Bela Martin: Bob Wunsch was a
truly great teacher. He loved people and strived to see students develop
and grow as a person. He accomplished this through classes in creative
writing and student participation in dramatics. He drew out abilities
and talents of which they were never aware until Bob brought them along
through these mediums.John Stix: Theatre acting was my
primary interest. And, pronto, there was Wunsch, rehearsing. To my
untutored eye, the acting seemed very real, very professional!

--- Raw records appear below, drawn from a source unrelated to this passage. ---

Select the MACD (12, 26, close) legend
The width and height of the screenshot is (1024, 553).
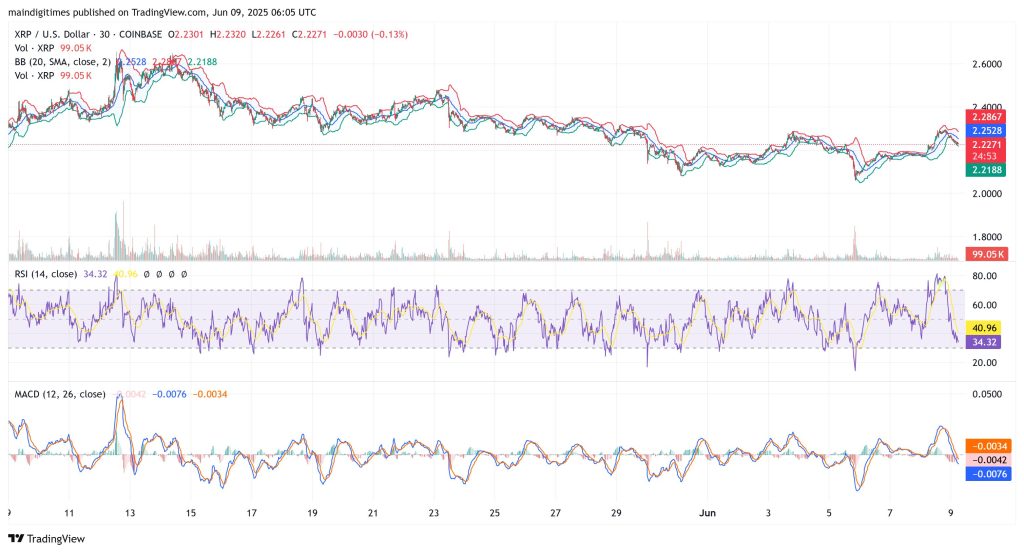[57, 394]
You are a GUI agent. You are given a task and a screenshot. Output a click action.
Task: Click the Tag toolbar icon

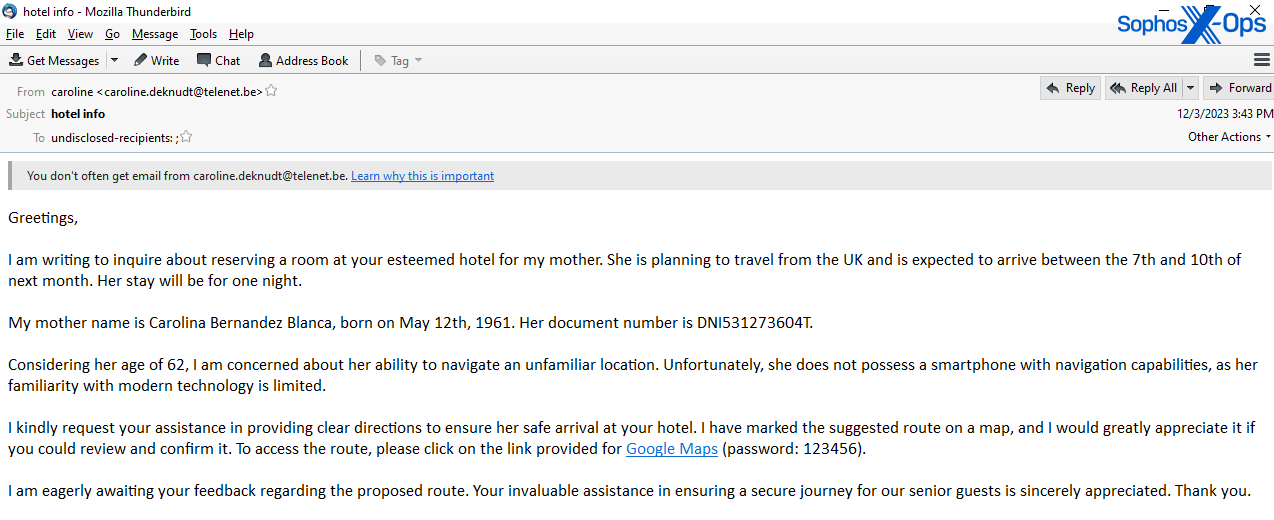point(381,60)
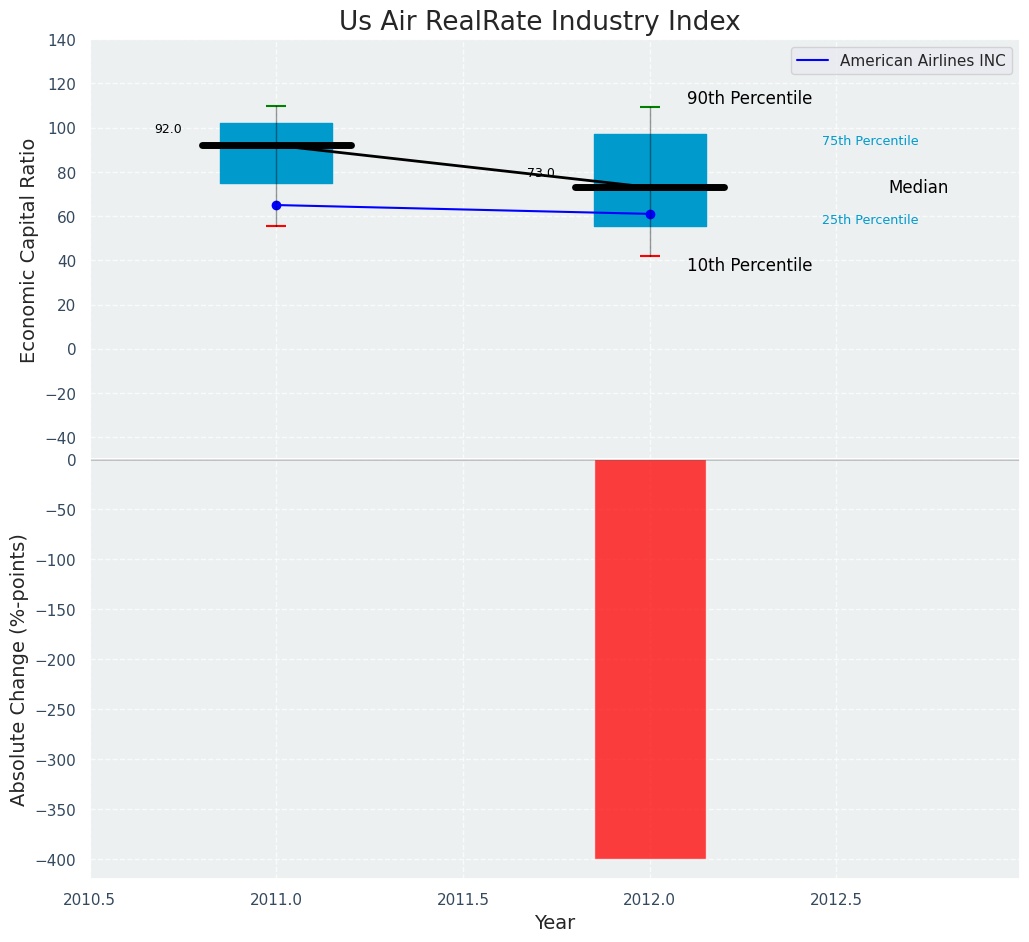Select the 'Median' annotation label

pos(917,188)
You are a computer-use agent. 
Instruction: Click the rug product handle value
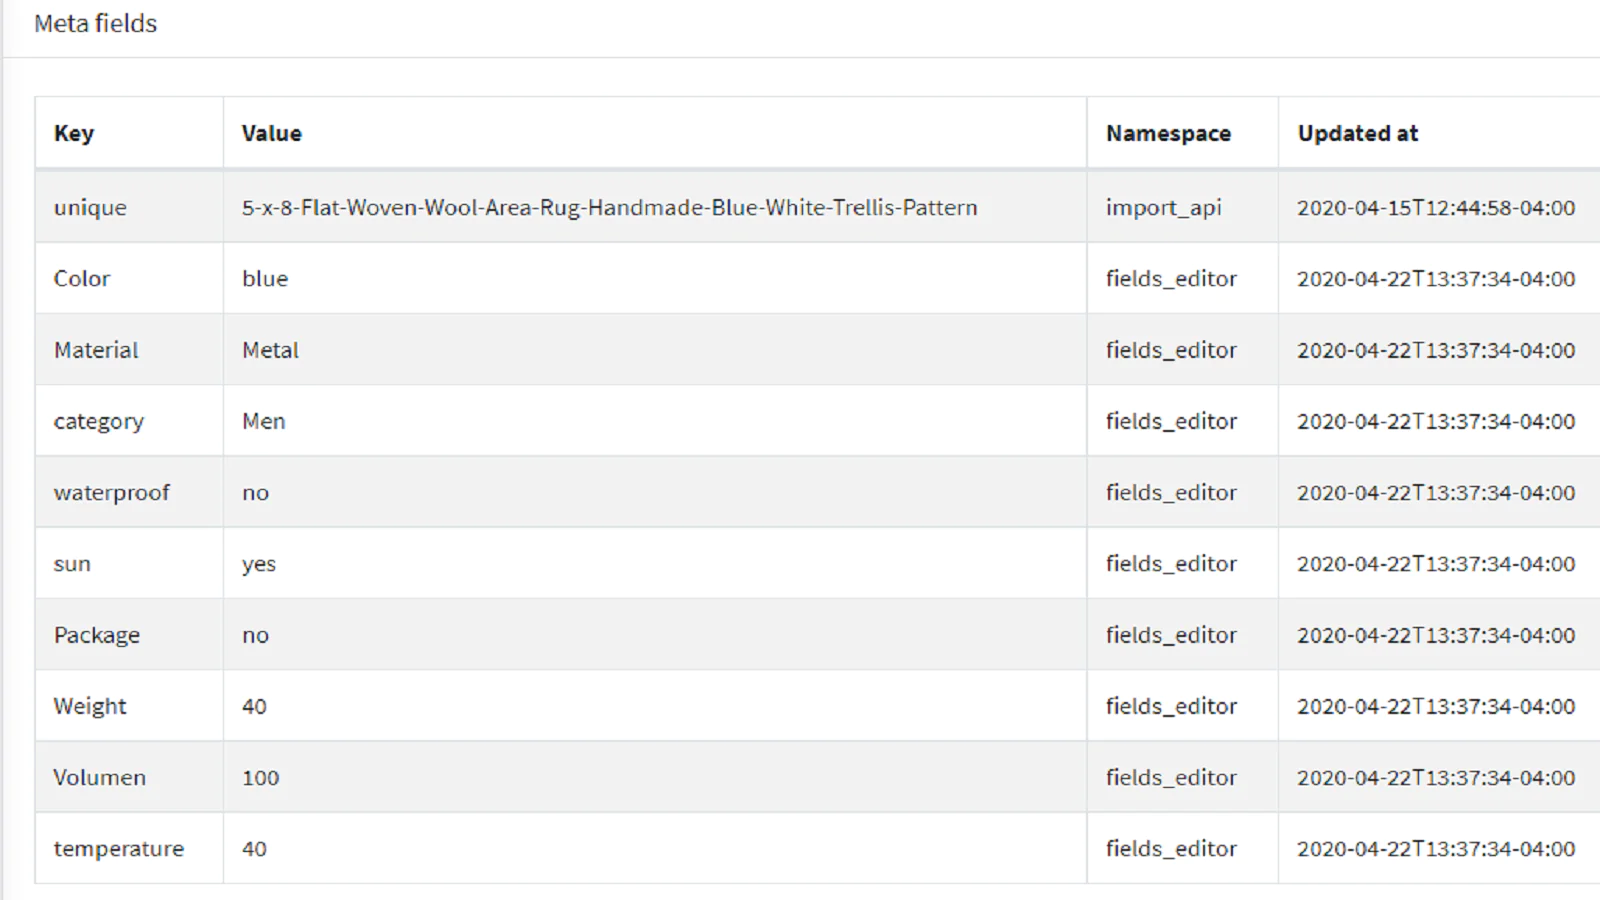coord(609,208)
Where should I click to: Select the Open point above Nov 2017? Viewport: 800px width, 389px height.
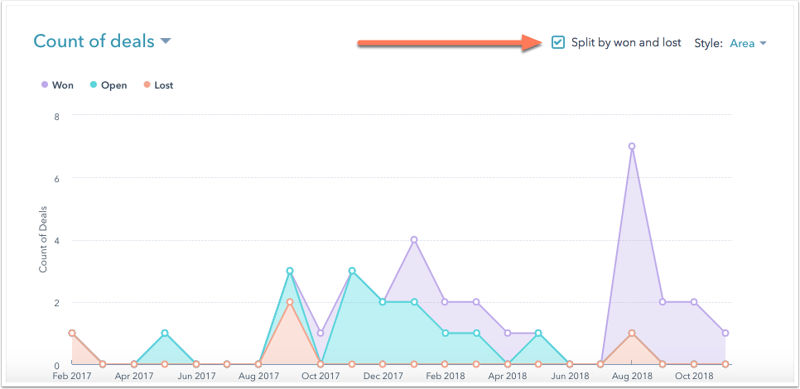tap(352, 271)
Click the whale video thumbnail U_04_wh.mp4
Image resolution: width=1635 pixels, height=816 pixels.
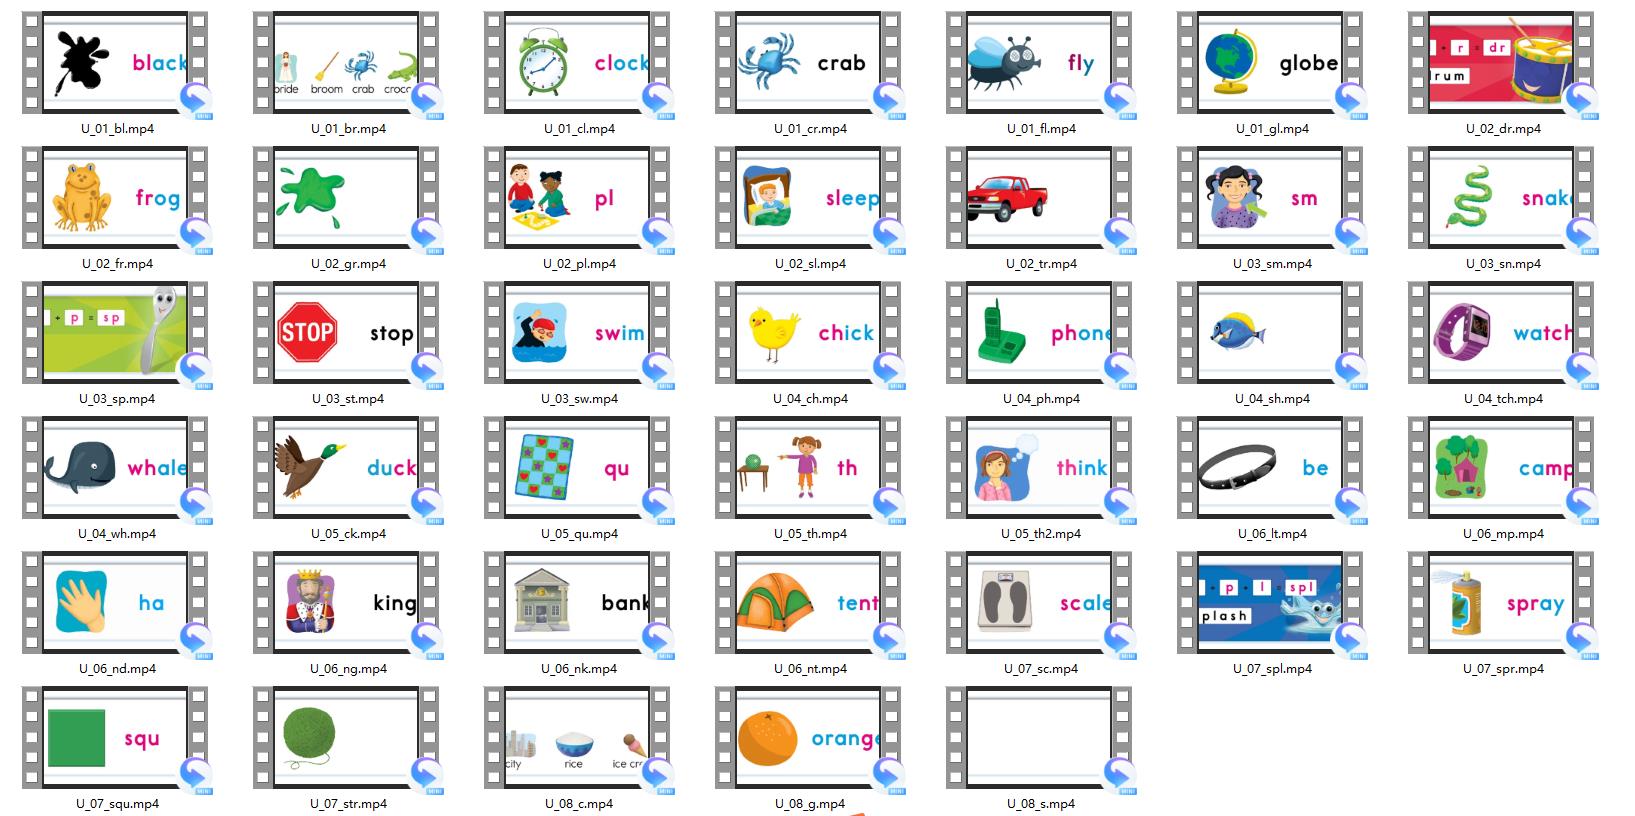[115, 467]
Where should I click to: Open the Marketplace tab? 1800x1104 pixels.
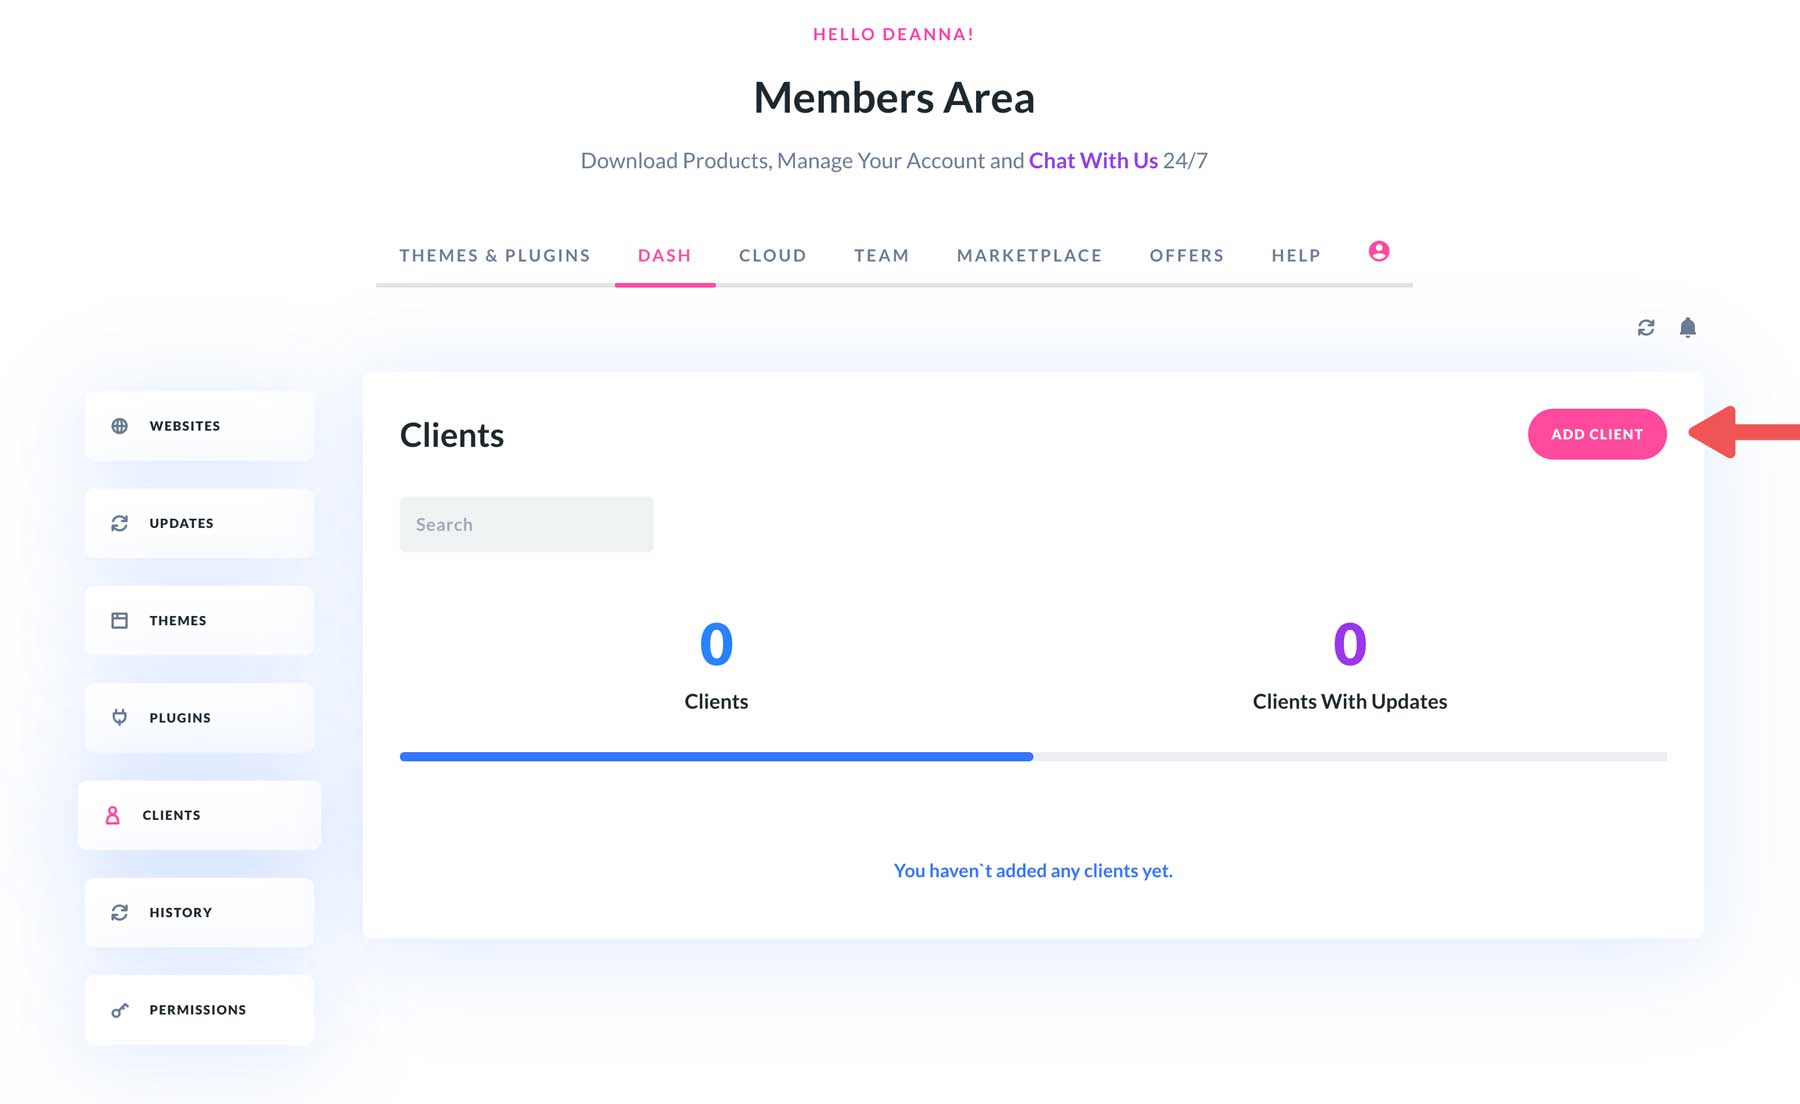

Will Hamlin: Wunsch might ask,
"Why did you get up on that line?" etc. If we could give a
reasonable reason (motion coming out of emotion), OK; if not, we didn't
get up for the line the next time we rehearsed. At first I thought this
would make for very static productions; my experience in The
Cherry Orchard
quickly disproved that, so intensely could feelings be communicated when
movement and gesture were limited to those directly called for by the
feelings.
John Stix: Bob Wunsch always
started out a rehearsal period by our deciding how each line should
sound: with Bob's system of up and down arrows, we decided on emphasis
and inflection.... My third year Wunsch scheduled Chekhov's The
Cherry Orchard. Same process: up and down arrows. Mechanics. I had
learned to act – mechanically! ... Ironically, my acting the wrong way
helped me immensely to grasp principles of the right way.... But I can
never forget the first play I ever directed was at BMC, and it was
thanks to Bob Wunsch who encouraged me.
Robert Sunley: Other faculty,
although lacking the stature of Rice and Albers, also absorbed and
reflected the underlying principles of BMC. Though I did not take drama
with Wunsch, I gained much from watching plays he produced with student
actors – I did have minor parts in several plays. Here again, the
closeness to the process was important, and closeness to the performance
as well, seeing the transformation of familiar students and myself into
figures in an Ibsen or Odets or Maxwell Anderson play.